Waking The Dead
In 1972, Coast Guard officer Fielding Pierce (Billy Crudup) is passionately drawn to Sarah Williams (Jennifer Connelly), an idealistic activist. She becomes his great love and they swear that they will never part. But, in 1974, fate brutally cleaves their futures: Sarah is murdered in a car bombing.
Years pass and Fielding, now an attorney, is living well in Chicago with his socialite girlfriend, Juliet Beck (Molly Parker). The governor has handpicked Fielding to run for a congressional seat. Fielding will soon have everything he’s strived for…except his lost love. Suddenly, he becomes consumed by memories, and then visions, of Sarah. As the past floods into the present, Fielding worries that he is losing his sanity.

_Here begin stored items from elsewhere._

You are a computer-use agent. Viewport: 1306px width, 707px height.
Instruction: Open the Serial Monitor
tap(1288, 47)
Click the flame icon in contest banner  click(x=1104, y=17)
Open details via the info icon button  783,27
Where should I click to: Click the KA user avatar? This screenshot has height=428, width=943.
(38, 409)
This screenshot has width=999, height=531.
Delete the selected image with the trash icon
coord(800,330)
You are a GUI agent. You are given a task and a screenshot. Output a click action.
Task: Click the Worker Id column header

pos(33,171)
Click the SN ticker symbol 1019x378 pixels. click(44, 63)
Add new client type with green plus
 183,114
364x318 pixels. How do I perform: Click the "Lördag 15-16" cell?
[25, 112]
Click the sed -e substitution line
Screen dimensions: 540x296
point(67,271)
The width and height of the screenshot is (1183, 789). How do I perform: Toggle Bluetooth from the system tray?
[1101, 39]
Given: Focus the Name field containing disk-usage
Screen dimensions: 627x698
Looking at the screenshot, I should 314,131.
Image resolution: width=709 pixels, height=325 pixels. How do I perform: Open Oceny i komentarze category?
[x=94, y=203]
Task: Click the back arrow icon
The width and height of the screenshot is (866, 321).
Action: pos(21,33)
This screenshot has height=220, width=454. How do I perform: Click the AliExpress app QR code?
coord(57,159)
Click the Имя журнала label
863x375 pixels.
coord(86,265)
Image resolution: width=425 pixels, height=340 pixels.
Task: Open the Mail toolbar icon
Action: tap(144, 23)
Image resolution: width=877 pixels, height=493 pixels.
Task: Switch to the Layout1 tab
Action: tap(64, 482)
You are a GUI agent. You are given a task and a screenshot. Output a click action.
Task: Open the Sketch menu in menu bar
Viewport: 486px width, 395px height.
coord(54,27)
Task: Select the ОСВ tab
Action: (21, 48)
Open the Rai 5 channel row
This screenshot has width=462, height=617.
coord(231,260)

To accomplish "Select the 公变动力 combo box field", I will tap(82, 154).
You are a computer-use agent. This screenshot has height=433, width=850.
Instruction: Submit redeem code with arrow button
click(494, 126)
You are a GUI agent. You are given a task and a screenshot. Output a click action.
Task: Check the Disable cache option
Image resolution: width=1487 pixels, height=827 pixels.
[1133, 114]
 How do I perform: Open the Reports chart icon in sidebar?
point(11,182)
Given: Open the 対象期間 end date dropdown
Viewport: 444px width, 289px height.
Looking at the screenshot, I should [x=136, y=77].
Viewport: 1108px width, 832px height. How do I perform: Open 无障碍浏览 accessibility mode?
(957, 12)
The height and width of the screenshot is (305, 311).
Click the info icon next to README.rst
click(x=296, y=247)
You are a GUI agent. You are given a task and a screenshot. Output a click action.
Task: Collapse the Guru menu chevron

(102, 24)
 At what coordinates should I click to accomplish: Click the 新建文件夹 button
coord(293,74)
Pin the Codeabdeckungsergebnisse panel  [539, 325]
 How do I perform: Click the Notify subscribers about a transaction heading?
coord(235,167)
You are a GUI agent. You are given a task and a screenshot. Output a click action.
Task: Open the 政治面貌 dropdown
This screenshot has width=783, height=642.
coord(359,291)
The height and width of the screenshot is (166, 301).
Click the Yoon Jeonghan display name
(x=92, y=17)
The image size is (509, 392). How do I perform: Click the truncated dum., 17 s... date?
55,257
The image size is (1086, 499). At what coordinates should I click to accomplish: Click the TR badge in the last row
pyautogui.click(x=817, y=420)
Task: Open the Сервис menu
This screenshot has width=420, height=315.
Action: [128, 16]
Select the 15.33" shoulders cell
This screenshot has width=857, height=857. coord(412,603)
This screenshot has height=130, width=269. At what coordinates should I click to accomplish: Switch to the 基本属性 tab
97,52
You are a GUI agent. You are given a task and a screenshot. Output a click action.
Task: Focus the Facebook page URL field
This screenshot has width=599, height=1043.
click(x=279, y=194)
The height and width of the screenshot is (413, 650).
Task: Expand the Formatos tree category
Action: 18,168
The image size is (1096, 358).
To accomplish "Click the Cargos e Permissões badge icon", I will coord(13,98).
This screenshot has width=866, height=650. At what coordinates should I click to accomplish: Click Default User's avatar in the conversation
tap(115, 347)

The film opens with Fielding sobbing as he discovers a girl was killed in Chile. We soon discover that this was Sarah, the love of his life. The morose film then proceeds to bounce between flashbacks of the ‘70s where he met Sarah, and the ‘80s where he keeps seeing her in crowds. Perhaps if a linear approach had been used to tell the story, we could have been more sympathetic. That is only one of the film’s setbacks. It’s difficult for me to be drawn to characters such as these. Although Sarah works for the Catholic church, she lives with a man, profanes God’s name, and expresses leftist political views that include rooting for the Viet Cong and hoping her boyfriend won’t accept a job with the DA’s office, because she doesn’t want to see people put in prison. He fares no better. He lives outside marriage first with Sarah, then, years later, with a new gal who will help him get elected to Congress. He also profanes God’s name and uses one particular curse word whenever he wishes to express frustration and anger. Which is most of the time. He turns cruel towards his brother and this new girlfriend, without showing signs of remorse. He blasphemes by looking at a statue of Mary, the mother of Christ, and damning her. He also expresses other anti-religious sentiments. There is no spirituality expressed in the film, even from church leaders. And the union of Fielding and Sarah seems built on nothing more than physical attraction. Indeed, their relationship consists of debating political issues and jumping into the sack. He is obsessed with thoughts of a dead woman, but lacks any truly expressed feelings for others.